RFC 2270 (rfc2270) - Page 2 of 6
Using a Dedicated AS for Sites Homed to a Single Provider
Alternative Format: Original Text Document
RFC 2270 Dedicated AS January 1998
Consider the scenario outlined in Figure 1 below.
+-------+ +-------+
+----+ | | |
+------+ | | ISP A +------+ ISP B |
| Cust.+---+ | | | |
| X +--------+ | | |
+------+ ++-----++\ +-------+
| | \
| | \ +--------+
++-----++ +-| |
| Cust. | | ISP C |
| Y | | |
+-------+ +--------+
Figure 1: Customers multi-home to a single provider
Here both customer X and customer Y are multi-homed to a single
provider, ISP A. Because these multiple connections are "localized"
between the ISP A and its customers, the rest of the routing system
(ISP B and ISP C in this case) doesn't need to see routing
information for a single multi-homed customer any differently than a
singly-homed customer as it has the same routing policy as ISP A
relative to ISP B and ISP C. In other words, with respect to the
rest of the Internet routing system the organization is singly-homed,
so the complexity of the multiple connections is not relevant in a
global sense.

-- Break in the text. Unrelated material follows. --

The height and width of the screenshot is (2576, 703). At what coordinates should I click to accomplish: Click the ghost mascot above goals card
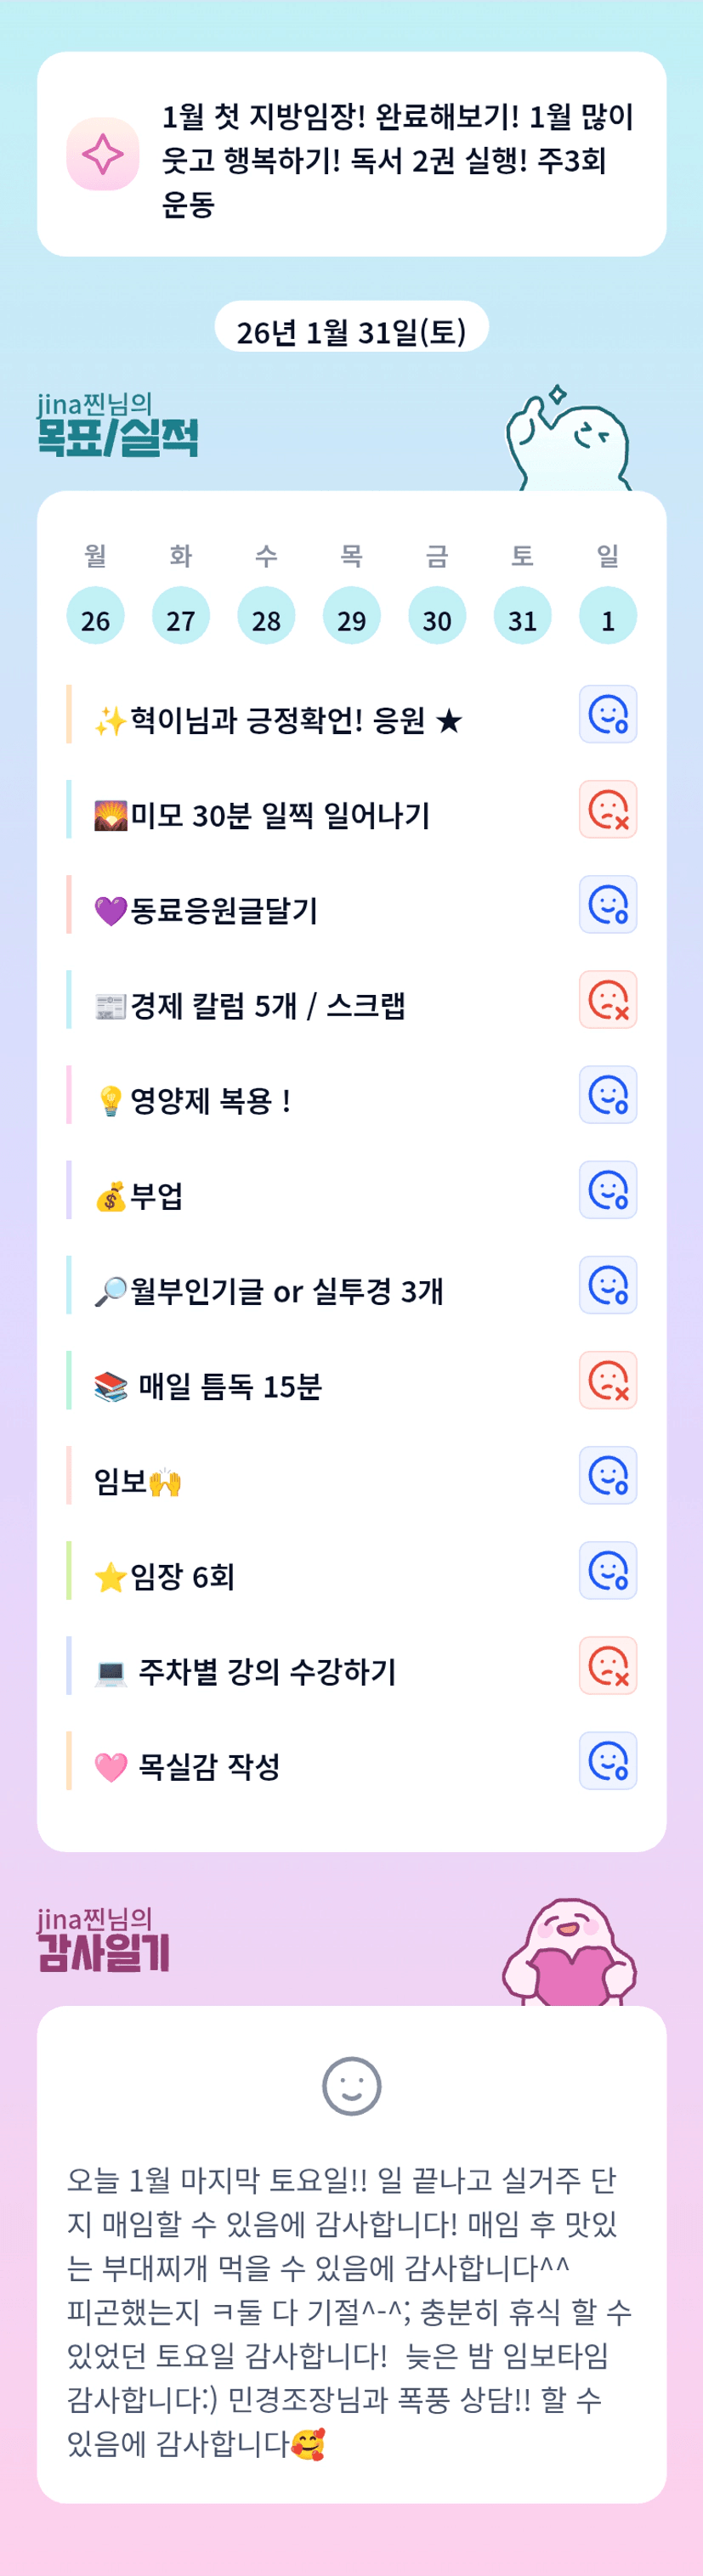[x=568, y=440]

Autonomous System Numbers (AS) are identifiers used in
routing protocols and are needed by routing domains as part of the
global routing system. However, as [4] correctly outlines,
organizations with the same routing policy as their upstream provider
do not need an AS.
Despite this fact, a problem exists in that many ISPs can only
support the load-sharing and reliability requirements of a multi-
homed customer if that customer exchanges routing information using
BGP-4 which does require an AS as part of the protocol.
2) Singly-homed customers requiring dynamic advertisement of NLRI's
While this is not a common case as static routing is generally
used for this purpose, if a large amount of NLRI's need to be
advertised from the customer to the ISP it is often
administratively easier for these prefixes to be advertised using
a dynamic routing protocol. Today, the only exterior gateway
protocol (EGP) that is able to do this is BGP. This leads to the
same problem outlined in condition 1 above.